Let's look at how we've done at estimating the mean redshift and "width" (via standard deviation) of our tomographic bin compared to the true redshift and "width" for both our "full" sample and "bright" i<23.5 samples.  We will plot the mean and std dev for the full and bright distributions compared to the true mean and width, and show the Gaussian uncertainty approximation given the scatter in the bootstraps for the mean:

In [None]:
from scipy.stats import norm

In [None]:
full_ens = qp.read("SOM_ensemble.hdf5")
full_means = full_ens.mean().flatten()
full_stds = full_ens.std().flatten()
true_full_mean = np.mean(test_data.data['photometry']['redshift'])
true_full_std = np.std(test_data.data['photometry']['redshift'])
# mean and width of bootstraps
full_mu = np.mean(full_means)
full_sig = np.std(full_means)
full_norm = norm(loc=full_mu, scale=full_sig)
grid = np.linspace(0, .7, 301)
full_uncert = full_norm.pdf(grid)*2.51*full_sig

In [None]:
bright_means = boot_ens.mean().flatten()
bright_stds = boot_ens.std().flatten()
true_bright_mean = np.mean(bright_data.data['photometry']['redshift'])
true_bright_std = np.std(bright_data.data['photometry']['redshift'])
bright_uncert = np.std(bright_means)
# mean and width of bootstraps
bright_mu = np.mean(bright_means)
bright_sig = np.std(bright_means)
bright_norm = norm(loc=bright_mu, scale=bright_sig)
bright_uncert = bright_norm.pdf(grid)*2.51*bright_sig

In [None]:
plt.figure(figsize=(12,18))
ax0 = plt.subplot(2, 1, 1)
ax0.set_xlim(0.0, 0.7)
ax0.axvline(true_full_mean, color='r', lw=3, label='true mean full sample')
ax0.vlines(full_means, ymin=0, ymax=1, color='r', ls='--', lw=1, label='bootstrap means')
ax0.axvline(true_full_std, color='b', lw=3, label='true std full sample')
ax0.vlines(full_stds, ymin=0, ymax=1, lw=1, color='b', ls='--', label='bootstrap stds')
ax0.plot(grid, full_uncert, c='k', label='full mean uncertainty')
ax0.legend(loc='upper right', fontsize=12)
ax0.set_xlabel('redshift', fontsize=12)
ax0.set_title('mean and std for full sample', fontsize=12)

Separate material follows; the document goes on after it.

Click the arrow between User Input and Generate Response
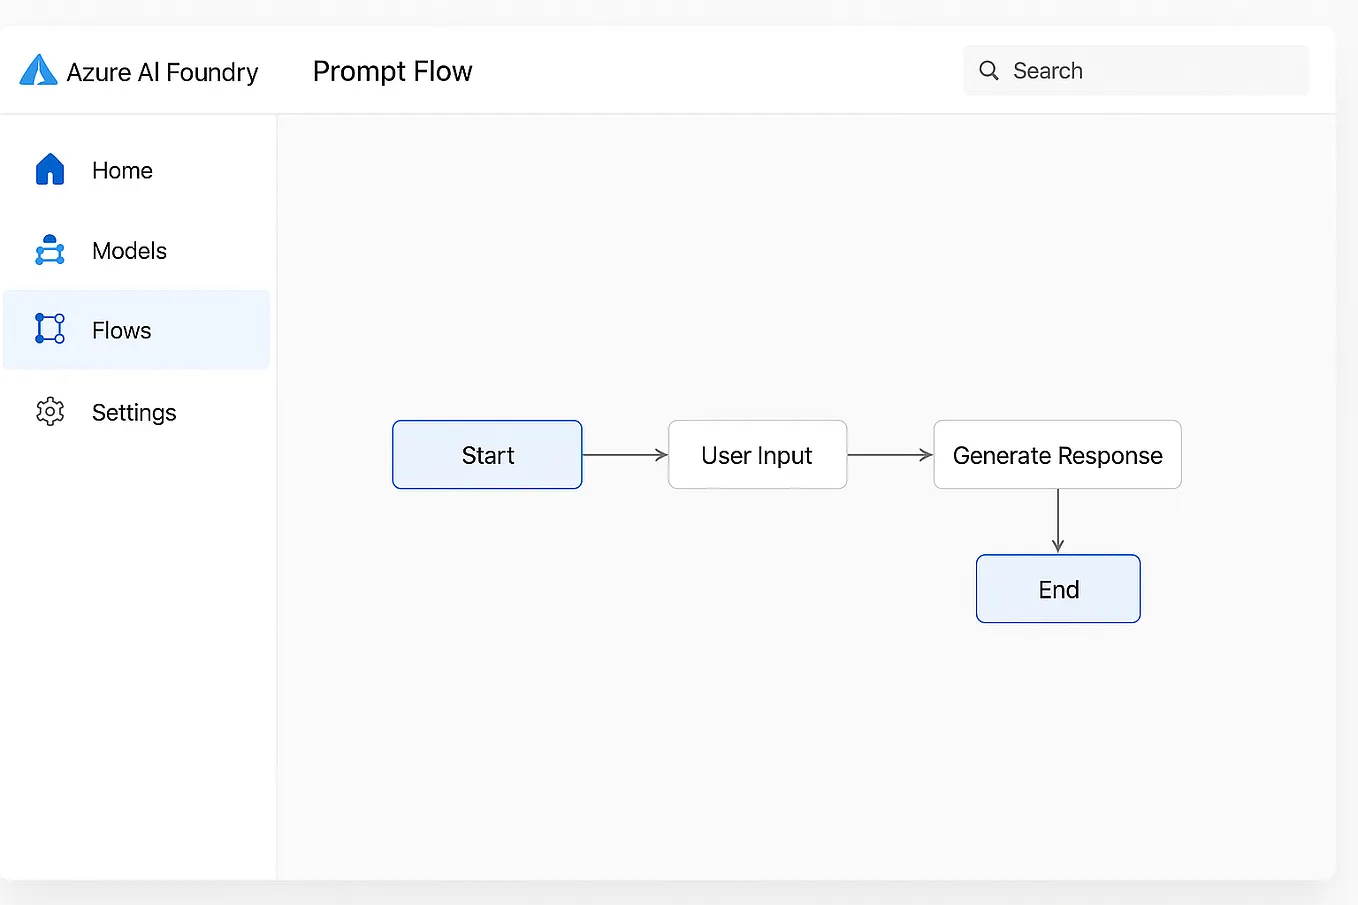pos(889,455)
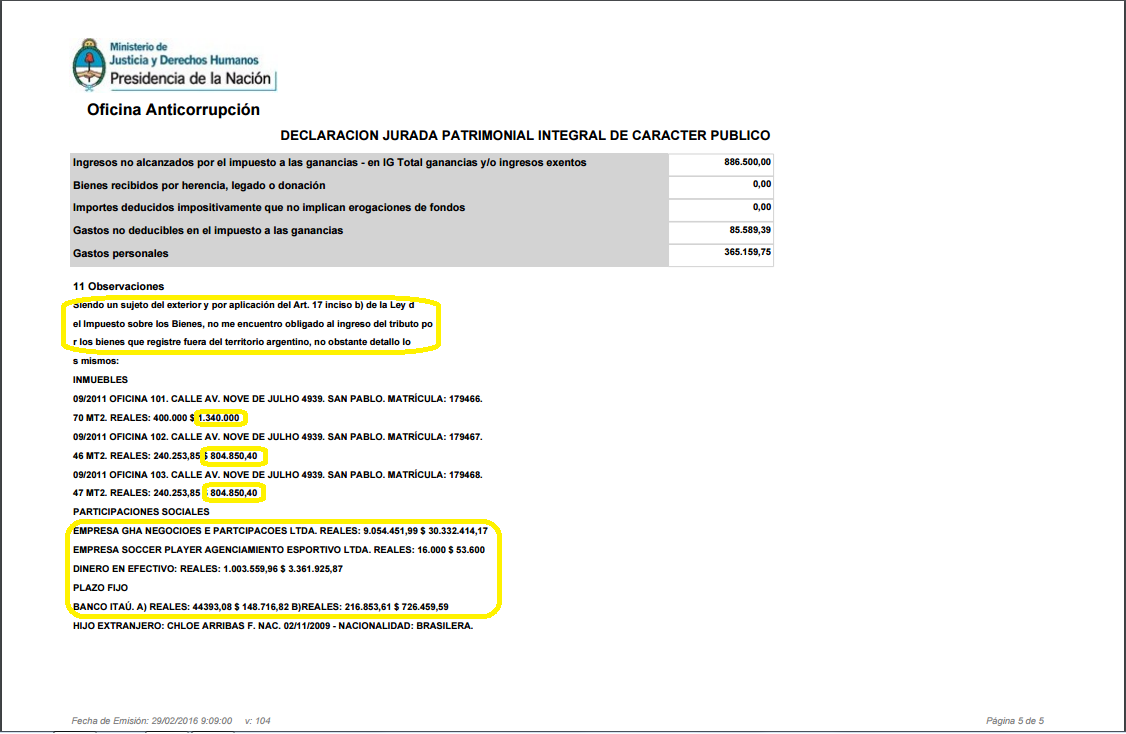Click the highlighted 1.340.000 amount
Image resolution: width=1126 pixels, height=734 pixels.
pyautogui.click(x=218, y=418)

ax1 = plt.subplot(2, 1, 2)
ax1.set_xlim(0.0, 0.7)
ax1.axvline(true_bright_mean, color='r', lw=3, label='true mean bright sample')
ax1.vlines(bright_means, ymin=0, ymax=1, color='r', ls='--', lw=1, label='bootstrap means')
ax1.axvline(true_bright_std, color='b', lw=3, label='true std bright sample')
ax1.plot(grid, bright_uncert, c='k', label='bright mean uncertainty')
ax1.vlines(bright_stds, ymin=0, ymax=1, ls='--', lw=1, color='b', label='bootstrap stds')
ax1.legend(loc='upper right', fontsize=12)
ax1.set_xlabel('redshift', fontsize=12)
ax1.set_title('mean and std for bright sample', fontsize=12);

We see that the mean (red) and std dev (blue) estimates are quite biased compared to the truth in both cases, this is not unexpected for a simple true redshift cut and small samples sizes used in this demo.  The std dev estimate is much closer to the truth for the bright sample due to the elimination of the false secondary redshift peak.  However, we are still well above tolerances for any cosmological analysis, actual tomographic samples will need both tight color selections and larger training sets than those used in this demo in order to properly calibrate our redshift distributions.